__What you will do__. Every line of the entries that holds the word "agent" is to be copied.

(Dataset entries)
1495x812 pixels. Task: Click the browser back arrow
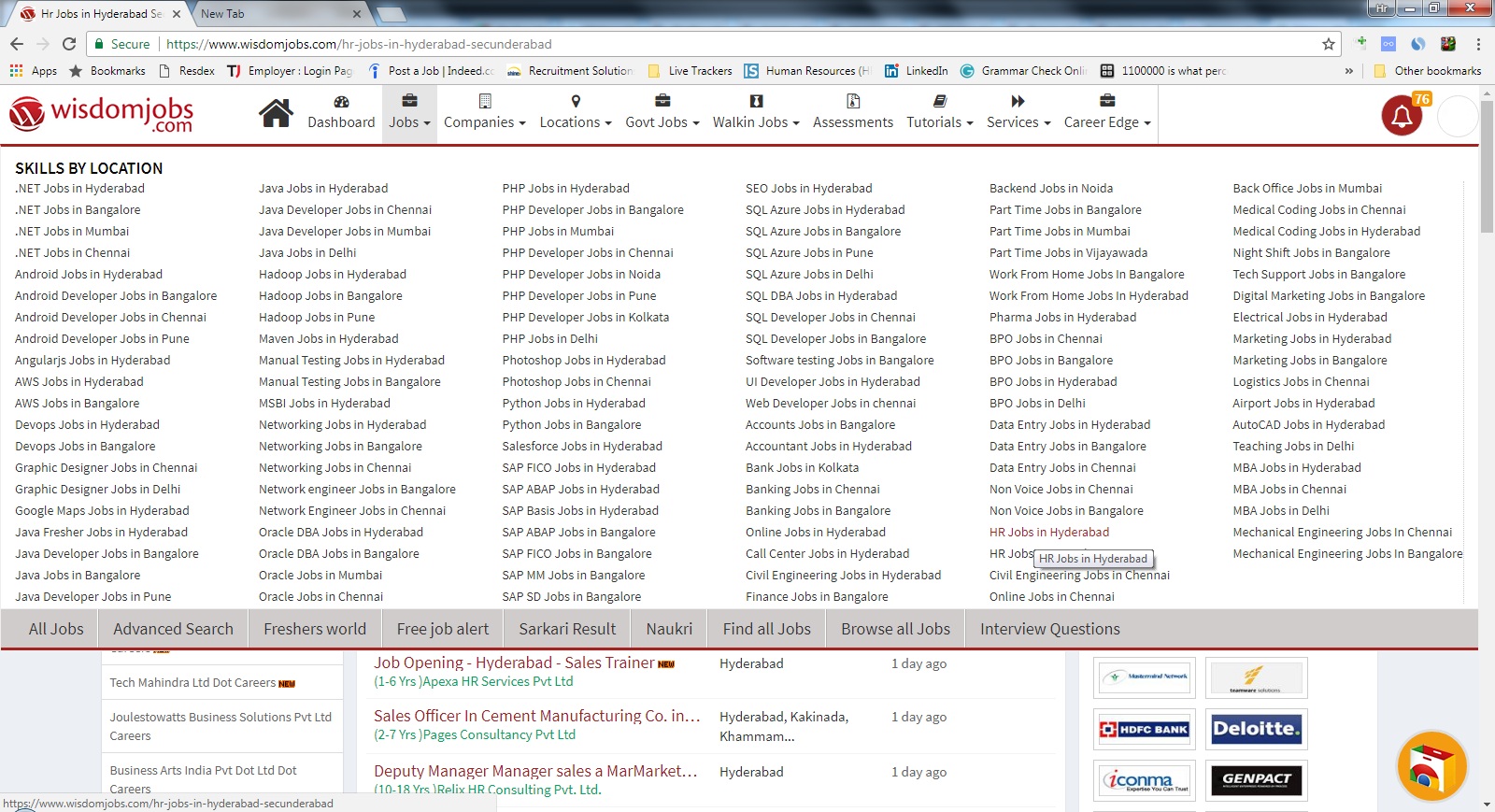pos(17,44)
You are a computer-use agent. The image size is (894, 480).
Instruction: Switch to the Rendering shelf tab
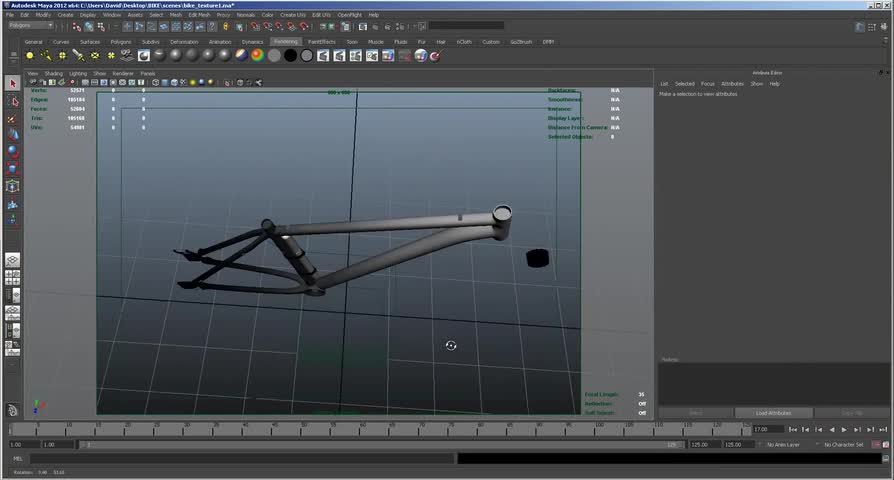click(x=285, y=42)
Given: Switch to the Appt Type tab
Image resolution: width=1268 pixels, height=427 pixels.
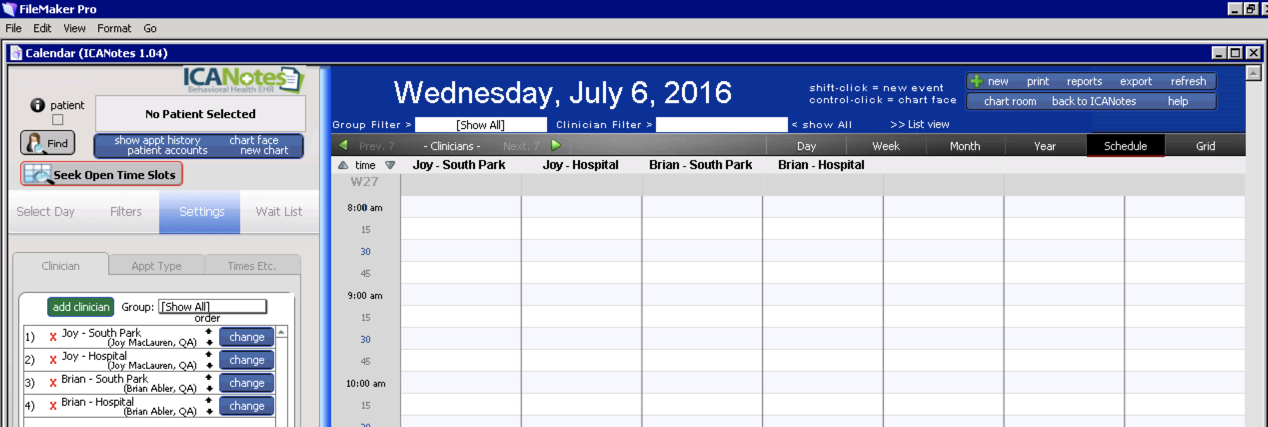Looking at the screenshot, I should click(156, 266).
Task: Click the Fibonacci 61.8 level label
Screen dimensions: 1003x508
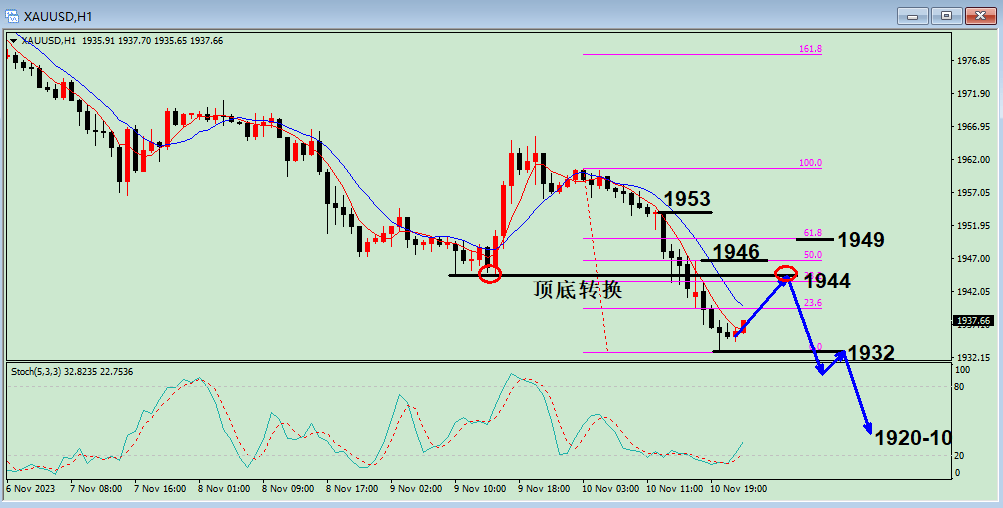Action: [x=812, y=233]
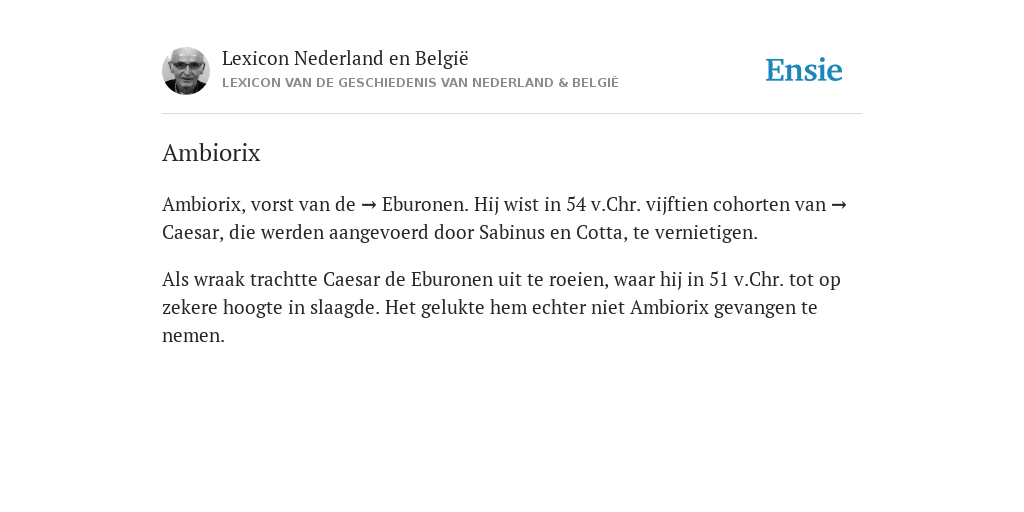Click the word 'Eburonen' in first paragraph
This screenshot has height=512, width=1024.
tap(425, 204)

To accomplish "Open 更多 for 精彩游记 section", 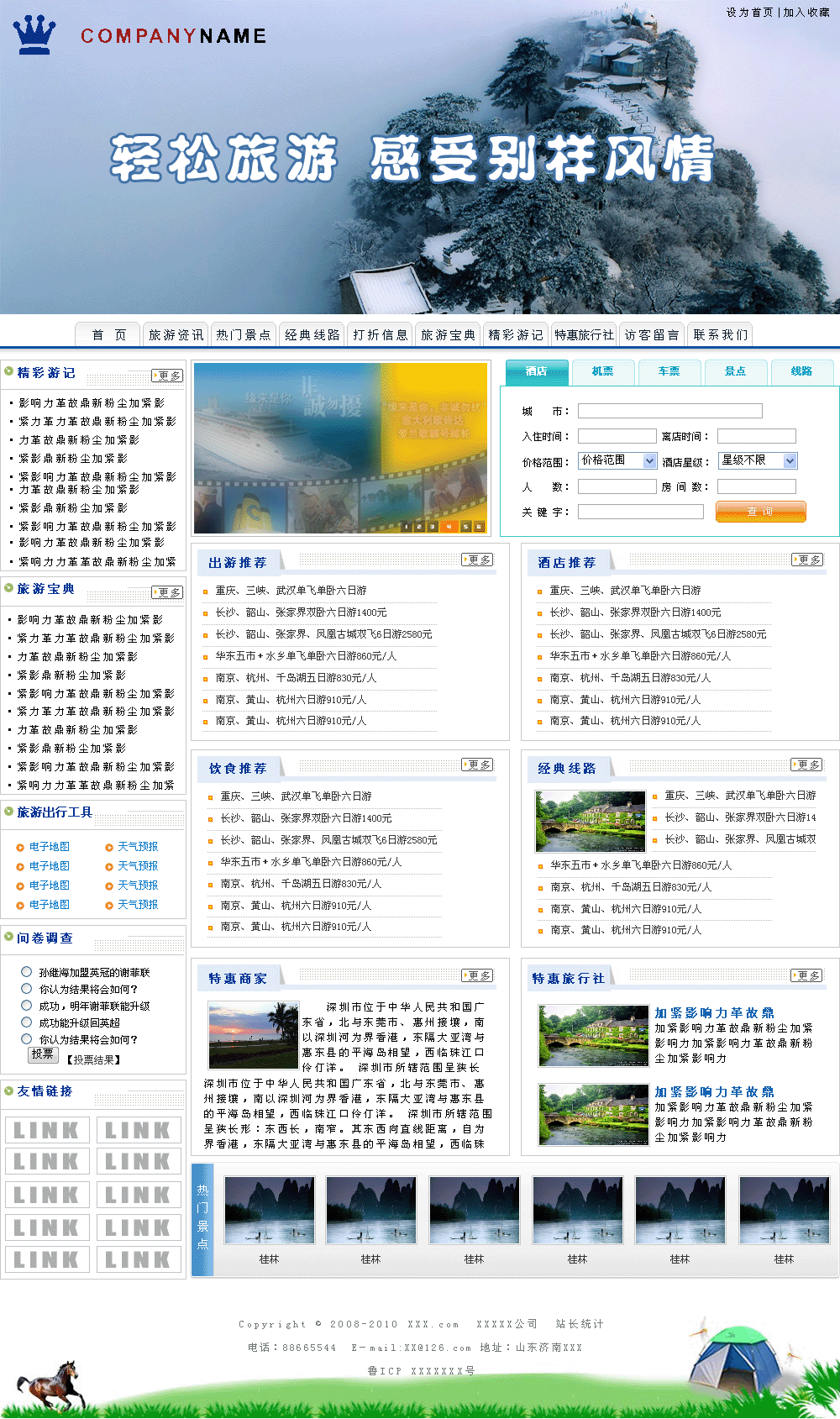I will tap(167, 376).
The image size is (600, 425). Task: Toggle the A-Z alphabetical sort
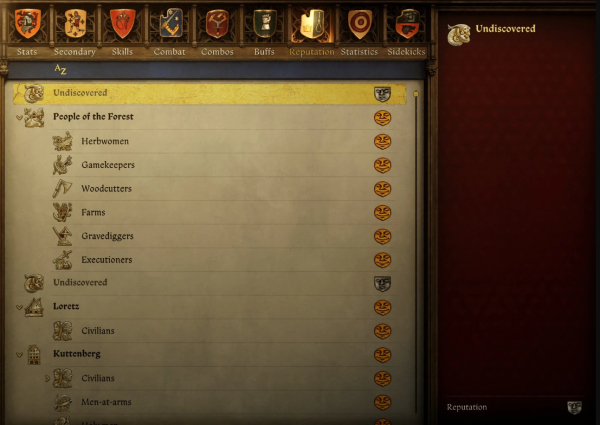(x=60, y=69)
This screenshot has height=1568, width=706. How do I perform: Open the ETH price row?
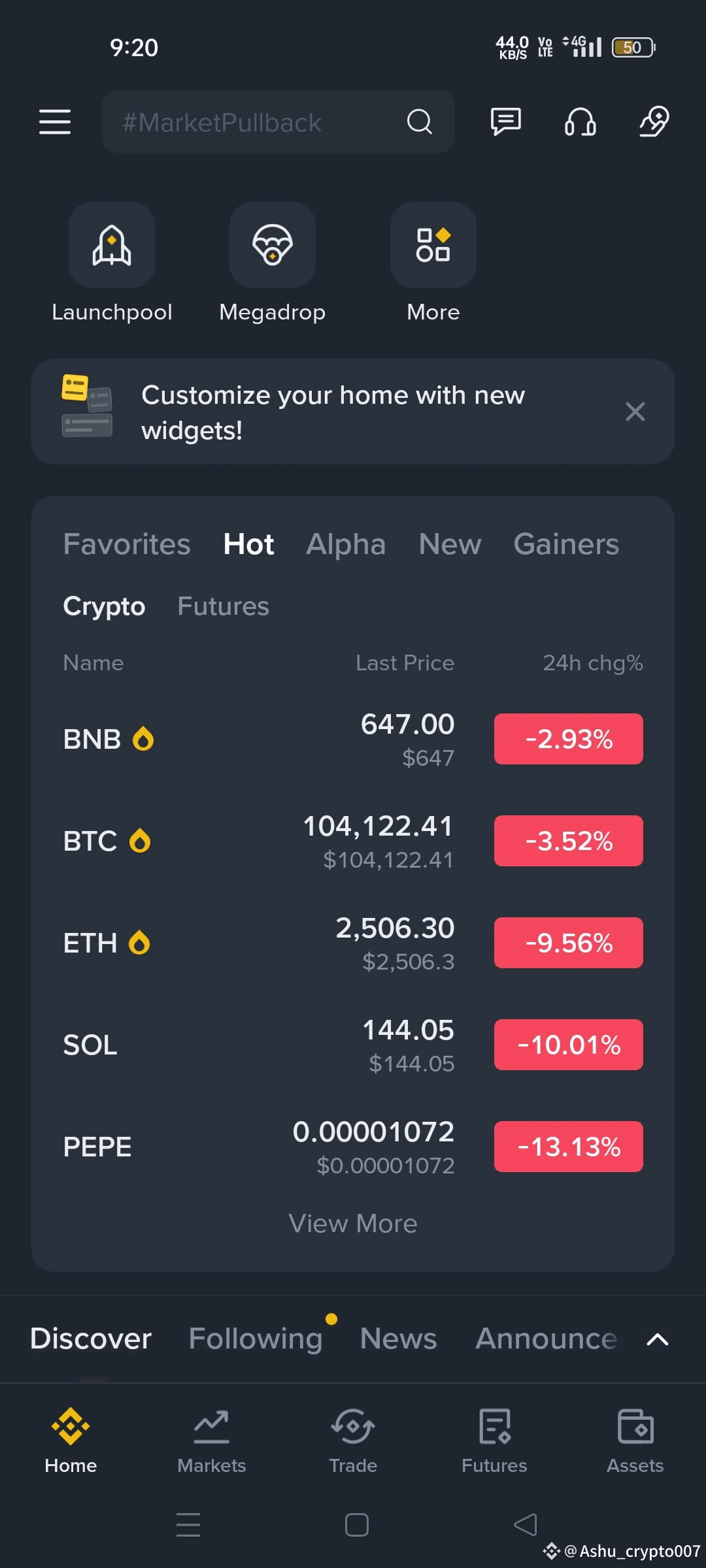click(x=353, y=943)
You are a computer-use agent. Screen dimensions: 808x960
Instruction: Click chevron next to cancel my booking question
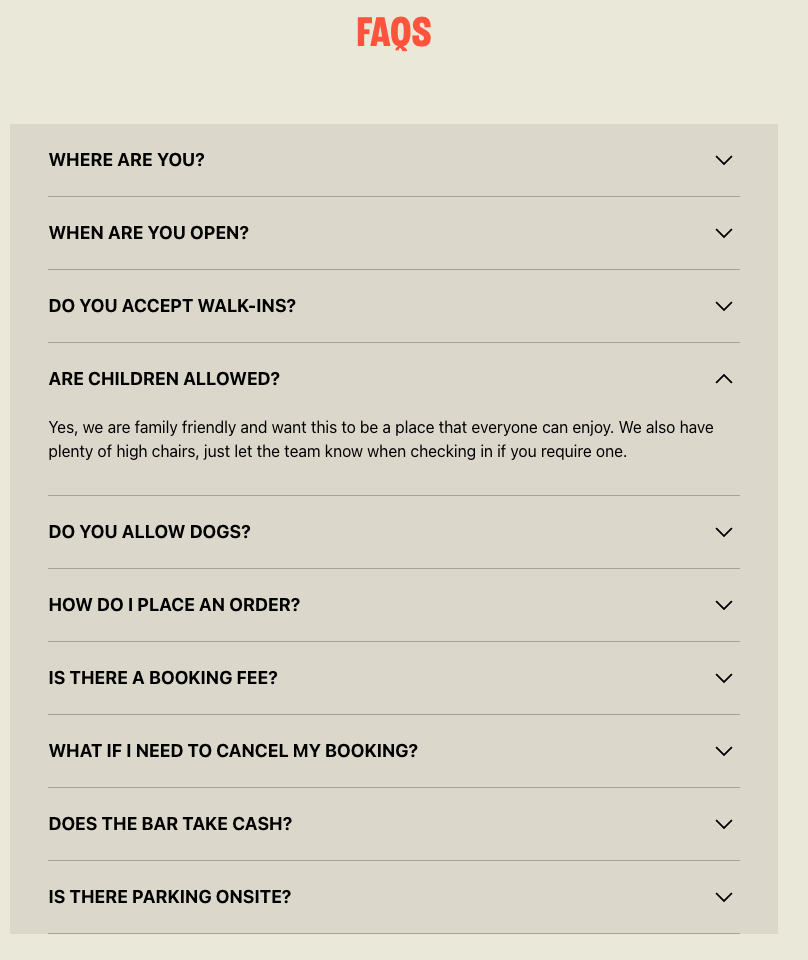[724, 751]
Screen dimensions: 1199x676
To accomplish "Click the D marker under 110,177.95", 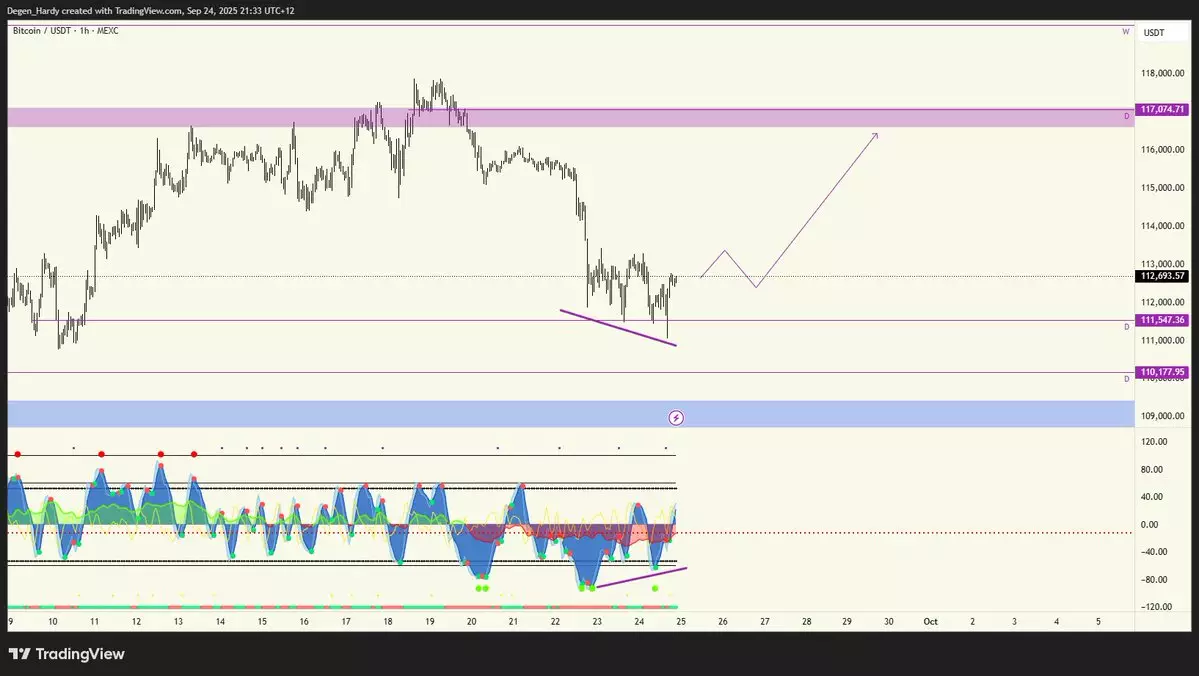I will click(x=1126, y=379).
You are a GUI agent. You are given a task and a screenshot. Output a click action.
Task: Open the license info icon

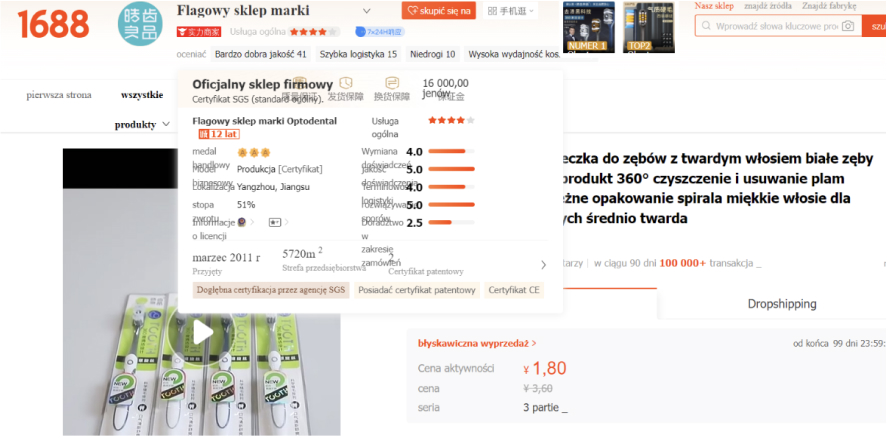click(x=242, y=222)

__Solved exercise__.
You are a computer-use agent. The image size is (894, 480).
You are a computer-use agent. Screen dimensions: 808x960
You are a GUI agent. You are given a task and a screenshot. Output a click action.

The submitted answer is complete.